Audio - Emissary of the Daleks
Emissary of the Daleks
(Andrew Smith)
Much later in the Eighth Doctor’s life, as the Daleks engaged the Time Lords in a full-scale war, The Doctor became concerned when a Time Lord agent revealed that they had recently encountered what appeared to be a future incarnation of The Doctor that was part-Ogron ("Planet of the Ogrons"). While The Doctor rejected the idea that he would ever regenerate into an Ogron, the Ogron had arrived at a Time Lord facility in The Doctor’s TARDIS, wearing the current Doctor’s clothes, and even had traces of The Doctor’s DNA and brainwaves with the differences simply those that could be justified as the aftermath of a difficult regeneration. This same encounter prompted The Doctor to ‘realise’ that the Daleks’ use of Ogrons in the past was actually the result of them changing their own history, as they tried to explore new avenues of attack in the Time War. Ogrons were being used as potential foot soldiers for the Daleks, including the Daleks using them for experiments augmenting the Ogrons with Time Lord DNA to help them bypass the isomorphic controls on most Time Lord technology, or even planting Ogron brains in stolen TARDISes. Tracing ‘Doctor Ogron’ back to his point of origin, The Doctor, his companion Bliss, and the Twelve - the latest incarnation of the Time Lord known as The Collective - actually contributed to the creation of Doctor Ogron when the Dalek scientist responsible for the experiments used The Doctor’s DNA to augment the Ogron that would become Doctor Ogron. After the younger Doctor Ogron was created, The Doctor sent Doctor Ogron to Gallifrey in his TARDIS to complete the time loop, but The Doctor Ogron that accompanied them was apparently killed when the Daleks captured The Doctor, Bliss and the Twelve. However, Doctor Ogron’s Time Lord DNA proved so significant that he was able to regenerate, the new incarnation taking one of the Dalek’s augmented TARDISes and leaving before the lab exploded.

Book - Kursaal
Kursaal
(Peter Anghelides)
On a trip to the far future, the Tenth Doctor was uncomfortable to learn that the Ogron economy had been badly affected by their encounters with his third incarnation, their fearsome reputation badly tainted by the ease with which the Third Doctor had dealt with them in his confrontations. As the Ogrons had begun to lose work to the Judoon ("Smith and Jones"), The Doctor vowed to try and redeem them, helping to escort an Ogron ambassador to a crucial conference with the Draconians and the Sontarans, and recommending the Ogrons to the Shadow Proclamation by arguing that the Judoon had proven too easily bribable in the past ("Fugitive").

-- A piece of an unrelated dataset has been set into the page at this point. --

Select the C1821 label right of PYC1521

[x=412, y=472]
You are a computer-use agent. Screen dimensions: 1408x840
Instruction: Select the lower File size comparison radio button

Despite their reputation as mercenaries, Ogrons have been shown engaging in more leisurely activities; a group of Ogrons once visited the planet Kursaal for a holiday, but were left utterly baffled at how to use the map display, suggesting that the trip was unsuccessful ("Kursaal"). Garshak, an Ogron augmented to a higher intellectual level ("Shakedown"), spent some time working as a policeman before becoming a private detective ("Mean Streets"), but he was the sole success of the experiments that created him, with the few other surviving Ogrons only being slightly smarter than their brethren and the vast majority of them dying.